Segment Start: SUPPLIED MATERIAL
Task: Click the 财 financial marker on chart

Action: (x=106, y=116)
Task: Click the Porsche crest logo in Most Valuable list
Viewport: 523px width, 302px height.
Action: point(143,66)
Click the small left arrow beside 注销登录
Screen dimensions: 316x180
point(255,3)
Segment End: SUPPLIED MATERIAL
**DIRECTIONS FOR THIS TASK**
Without altering a single word, copy the listing above.

**RESULT OF THE EXERCISE**
Task: Click the 财 financial marker on chart

Action: (x=106, y=116)
Task: Click the Porsche crest logo in Most Valuable list
Viewport: 523px width, 302px height.
Action: point(143,66)
Click the small left arrow beside 注销登录
Screen dimensions: 316x180
point(255,3)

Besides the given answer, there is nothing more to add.